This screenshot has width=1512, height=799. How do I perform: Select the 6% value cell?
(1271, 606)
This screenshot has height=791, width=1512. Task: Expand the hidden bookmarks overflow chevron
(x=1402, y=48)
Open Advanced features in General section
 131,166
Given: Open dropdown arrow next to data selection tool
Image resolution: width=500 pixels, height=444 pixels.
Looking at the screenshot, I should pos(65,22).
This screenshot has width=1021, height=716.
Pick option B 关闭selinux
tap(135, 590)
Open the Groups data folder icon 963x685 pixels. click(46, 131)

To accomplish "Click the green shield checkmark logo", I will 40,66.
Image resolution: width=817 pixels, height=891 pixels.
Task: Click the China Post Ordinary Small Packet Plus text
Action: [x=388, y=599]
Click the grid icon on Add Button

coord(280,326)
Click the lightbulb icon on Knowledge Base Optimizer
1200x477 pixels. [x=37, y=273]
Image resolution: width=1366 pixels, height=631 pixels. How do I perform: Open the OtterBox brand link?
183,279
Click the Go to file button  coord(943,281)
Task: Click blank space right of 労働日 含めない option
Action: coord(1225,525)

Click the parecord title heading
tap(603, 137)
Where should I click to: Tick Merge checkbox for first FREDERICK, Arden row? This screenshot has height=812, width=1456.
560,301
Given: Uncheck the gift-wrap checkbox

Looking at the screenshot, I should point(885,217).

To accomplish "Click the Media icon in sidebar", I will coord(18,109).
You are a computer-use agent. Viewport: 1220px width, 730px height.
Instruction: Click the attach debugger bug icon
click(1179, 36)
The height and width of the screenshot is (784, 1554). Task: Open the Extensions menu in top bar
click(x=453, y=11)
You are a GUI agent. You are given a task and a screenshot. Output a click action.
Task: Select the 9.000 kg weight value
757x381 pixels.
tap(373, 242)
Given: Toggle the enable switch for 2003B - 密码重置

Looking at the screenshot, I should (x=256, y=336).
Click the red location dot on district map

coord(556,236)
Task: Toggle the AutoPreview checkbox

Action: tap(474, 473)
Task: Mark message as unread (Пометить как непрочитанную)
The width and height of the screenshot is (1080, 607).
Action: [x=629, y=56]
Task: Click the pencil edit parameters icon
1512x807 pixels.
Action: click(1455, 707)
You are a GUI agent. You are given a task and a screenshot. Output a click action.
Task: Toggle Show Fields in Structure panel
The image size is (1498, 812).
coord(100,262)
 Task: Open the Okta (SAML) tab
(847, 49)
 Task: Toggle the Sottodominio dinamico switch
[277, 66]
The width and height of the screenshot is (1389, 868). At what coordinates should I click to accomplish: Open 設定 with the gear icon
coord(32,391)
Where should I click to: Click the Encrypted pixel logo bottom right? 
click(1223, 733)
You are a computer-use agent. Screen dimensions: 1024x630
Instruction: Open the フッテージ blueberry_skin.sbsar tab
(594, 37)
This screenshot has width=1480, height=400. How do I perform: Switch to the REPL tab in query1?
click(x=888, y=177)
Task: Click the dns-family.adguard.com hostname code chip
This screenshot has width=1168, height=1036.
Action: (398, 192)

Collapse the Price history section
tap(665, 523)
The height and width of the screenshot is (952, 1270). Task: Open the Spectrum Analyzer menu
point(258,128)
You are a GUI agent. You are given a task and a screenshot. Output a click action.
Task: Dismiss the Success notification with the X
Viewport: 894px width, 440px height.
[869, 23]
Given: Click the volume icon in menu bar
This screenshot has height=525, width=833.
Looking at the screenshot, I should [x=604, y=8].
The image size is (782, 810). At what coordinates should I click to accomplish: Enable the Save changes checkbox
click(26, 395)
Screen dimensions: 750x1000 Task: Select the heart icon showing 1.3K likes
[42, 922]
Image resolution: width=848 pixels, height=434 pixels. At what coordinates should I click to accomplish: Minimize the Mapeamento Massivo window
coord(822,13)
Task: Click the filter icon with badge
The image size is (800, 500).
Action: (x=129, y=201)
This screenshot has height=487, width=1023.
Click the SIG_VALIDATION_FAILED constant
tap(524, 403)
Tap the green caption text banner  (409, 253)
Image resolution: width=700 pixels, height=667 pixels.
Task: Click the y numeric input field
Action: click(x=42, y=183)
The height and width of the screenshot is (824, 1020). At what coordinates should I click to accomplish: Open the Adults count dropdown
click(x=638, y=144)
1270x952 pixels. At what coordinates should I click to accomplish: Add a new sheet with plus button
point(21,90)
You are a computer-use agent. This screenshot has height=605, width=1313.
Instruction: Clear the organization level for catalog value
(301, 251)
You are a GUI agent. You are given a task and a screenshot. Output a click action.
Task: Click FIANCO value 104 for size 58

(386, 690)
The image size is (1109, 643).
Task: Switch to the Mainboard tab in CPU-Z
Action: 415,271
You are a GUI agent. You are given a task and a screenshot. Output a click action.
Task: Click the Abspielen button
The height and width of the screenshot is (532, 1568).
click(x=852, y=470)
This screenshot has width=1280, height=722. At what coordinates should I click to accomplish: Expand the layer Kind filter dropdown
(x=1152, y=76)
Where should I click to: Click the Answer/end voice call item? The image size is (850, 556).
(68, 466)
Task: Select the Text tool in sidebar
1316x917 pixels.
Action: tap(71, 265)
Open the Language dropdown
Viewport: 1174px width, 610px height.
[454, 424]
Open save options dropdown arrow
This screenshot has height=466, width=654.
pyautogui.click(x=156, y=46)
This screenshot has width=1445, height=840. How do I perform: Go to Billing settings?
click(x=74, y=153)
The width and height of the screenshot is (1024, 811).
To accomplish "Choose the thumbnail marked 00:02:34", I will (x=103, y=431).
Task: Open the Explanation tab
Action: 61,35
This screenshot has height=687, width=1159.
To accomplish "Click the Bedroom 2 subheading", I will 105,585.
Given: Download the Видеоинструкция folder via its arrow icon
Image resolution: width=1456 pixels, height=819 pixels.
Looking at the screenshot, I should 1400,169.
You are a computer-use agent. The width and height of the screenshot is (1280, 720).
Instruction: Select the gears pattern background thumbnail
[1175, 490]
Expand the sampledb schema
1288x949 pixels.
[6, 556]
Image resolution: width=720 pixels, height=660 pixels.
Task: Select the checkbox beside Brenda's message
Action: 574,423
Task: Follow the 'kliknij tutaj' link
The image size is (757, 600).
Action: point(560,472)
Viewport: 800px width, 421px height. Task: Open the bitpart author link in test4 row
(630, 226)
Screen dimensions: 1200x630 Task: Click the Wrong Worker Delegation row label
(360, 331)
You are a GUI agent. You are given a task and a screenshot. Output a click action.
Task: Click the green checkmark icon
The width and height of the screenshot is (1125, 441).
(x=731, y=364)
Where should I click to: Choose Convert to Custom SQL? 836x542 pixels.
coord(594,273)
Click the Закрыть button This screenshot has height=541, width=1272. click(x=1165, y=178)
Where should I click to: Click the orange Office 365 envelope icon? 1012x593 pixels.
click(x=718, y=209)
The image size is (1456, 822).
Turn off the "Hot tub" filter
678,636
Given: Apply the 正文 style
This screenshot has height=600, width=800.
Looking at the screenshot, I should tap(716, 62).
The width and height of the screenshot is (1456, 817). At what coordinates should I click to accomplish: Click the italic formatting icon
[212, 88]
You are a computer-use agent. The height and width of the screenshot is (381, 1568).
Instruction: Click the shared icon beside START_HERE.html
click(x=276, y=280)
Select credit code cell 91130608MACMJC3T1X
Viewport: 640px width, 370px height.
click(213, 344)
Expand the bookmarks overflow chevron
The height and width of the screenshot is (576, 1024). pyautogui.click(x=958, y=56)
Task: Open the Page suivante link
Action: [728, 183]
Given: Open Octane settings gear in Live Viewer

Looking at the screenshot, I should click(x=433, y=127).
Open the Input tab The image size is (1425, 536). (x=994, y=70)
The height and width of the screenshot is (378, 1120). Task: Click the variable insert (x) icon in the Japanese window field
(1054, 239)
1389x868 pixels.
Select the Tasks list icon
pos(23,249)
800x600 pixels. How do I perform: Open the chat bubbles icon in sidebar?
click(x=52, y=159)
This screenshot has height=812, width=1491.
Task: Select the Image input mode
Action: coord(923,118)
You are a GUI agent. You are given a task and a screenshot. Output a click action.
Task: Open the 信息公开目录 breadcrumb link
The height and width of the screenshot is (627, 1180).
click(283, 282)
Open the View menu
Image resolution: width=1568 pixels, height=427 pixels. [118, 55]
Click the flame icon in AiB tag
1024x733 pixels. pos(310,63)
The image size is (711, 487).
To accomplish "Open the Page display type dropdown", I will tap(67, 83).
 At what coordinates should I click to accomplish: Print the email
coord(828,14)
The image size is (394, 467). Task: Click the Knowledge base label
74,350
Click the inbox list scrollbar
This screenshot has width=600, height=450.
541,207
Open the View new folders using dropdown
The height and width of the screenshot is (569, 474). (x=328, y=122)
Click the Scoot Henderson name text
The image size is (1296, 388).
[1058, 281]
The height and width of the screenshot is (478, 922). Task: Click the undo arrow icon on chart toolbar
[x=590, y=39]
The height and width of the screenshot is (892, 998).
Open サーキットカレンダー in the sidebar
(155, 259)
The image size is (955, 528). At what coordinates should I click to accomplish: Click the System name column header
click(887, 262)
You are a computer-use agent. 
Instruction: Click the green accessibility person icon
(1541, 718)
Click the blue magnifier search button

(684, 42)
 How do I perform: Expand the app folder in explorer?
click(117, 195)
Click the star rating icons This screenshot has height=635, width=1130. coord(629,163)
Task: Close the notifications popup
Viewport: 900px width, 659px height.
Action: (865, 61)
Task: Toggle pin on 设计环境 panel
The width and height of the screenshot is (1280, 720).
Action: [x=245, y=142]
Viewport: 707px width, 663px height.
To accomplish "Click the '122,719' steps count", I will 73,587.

____

== Problem to work on ==
Which lines hold the word "panel"? Return all of them from the records above.

== Response ==
Task: Toggle Show Fields in Structure panel
Task: Toggle pin on 设计环境 panel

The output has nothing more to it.